TEXT SHOWN →
** start **

The Bankruptcy Law Reforms Committee (2015) recommended a paradigm shift—a unified code prioritizing creditors' rights, time-bound resolution, and value maximization. Parliament enacted the IBC in May 2016, creating:

  • Institutional architecture: Insolvency and Bankruptcy Board of India (IBBI), National Company Law Tribunal (NCLT), Insolvency Professionals (IPs), and Information Utilities (IUs)
  • Corporate Insolvency Resolution Process (CIRP): Creditor-in-control mechanism with strict 180/270-day timelines
  • Waterfall mechanism for distribution prioritizing operational and financial creditors

Recent Developments

Resolution Outcomes

By March 2026, the IBC ecosystem demonstrated substantial achievements:

  • 1,419 successful resolutions unlocking ₹4 lakh crore for creditors at 95% of fair value and 167% of liquidation value
  • Pre-admission settlements in over 30,000 cases recovering ₹14 lakh crore, showcasing the Code's deterrent effect
  • Post-resolution performance: Resolved companies recorded 89% increase in sales and 131% rise in asset turnover, with market capitalization surging from ₹2.8 lakh crore to ₹9 lakh crore

Banking Sector Revival

The IBC catalyzed dramatic improvement in banking health:

  • Gross NPA ratio of scheduled commercial banks declined to 1% in September 2025 from a peak of 11.8% in 2017
  • Enhanced credit discipline with borrowers prioritizing repayment to avoid loss of control
  • Improved capital allocation efficiency in the financial system

Institutional Maturation

A robust ecosystem of over 3,500 registered Insolvency Professionals, specialized NCLT benches, and evolving jurisprudence has emerged, creating professional competencies in distress resolution.

** end **

GIVEN INFORMATION →
** start **

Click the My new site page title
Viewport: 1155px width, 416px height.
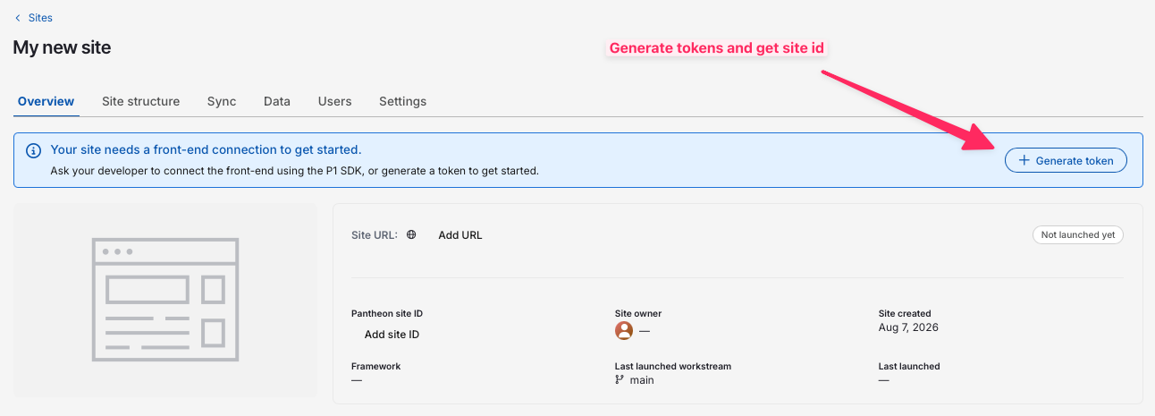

** end **

Set down the passage on the Insolvency and Bankruptcy Code above word for word, from start to finish.

The Bankruptcy Law Reforms Committee (2015) recommended a paradigm shift—a unified code prioritizing creditors' rights, time-bound resolution, and value maximization. Parliament enacted the IBC in May 2016, creating:

  • Institutional architecture: Insolvency and Bankruptcy Board of India (IBBI), National Company Law Tribunal (NCLT), Insolvency Professionals (IPs), and Information Utilities (IUs)
  • Corporate Insolvency Resolution Process (CIRP): Creditor-in-control mechanism with strict 180/270-day timelines
  • Waterfall mechanism for distribution prioritizing operational and financial creditors

Recent Developments

Resolution Outcomes

By March 2026, the IBC ecosystem demonstrated substantial achievements:

  • 1,419 successful resolutions unlocking ₹4 lakh crore for creditors at 95% of fair value and 167% of liquidation value
  • Pre-admission settlements in over 30,000 cases recovering ₹14 lakh crore, showcasing the Code's deterrent effect
  • Post-resolution performance: Resolved companies recorded 89% increase in sales and 131% rise in asset turnover, with market capitalization surging from ₹2.8 lakh crore to ₹9 lakh crore

Banking Sector Revival

The IBC catalyzed dramatic improvement in banking health:

  • Gross NPA ratio of scheduled commercial banks declined to 1% in September 2025 from a peak of 11.8% in 2017
  • Enhanced credit discipline with borrowers prioritizing repayment to avoid loss of control
  • Improved capital allocation efficiency in the financial system

Institutional Maturation

A robust ecosystem of over 3,500 registered Insolvency Professionals, specialized NCLT benches, and evolving jurisprudence has emerged, creating professional competencies in distress resolution.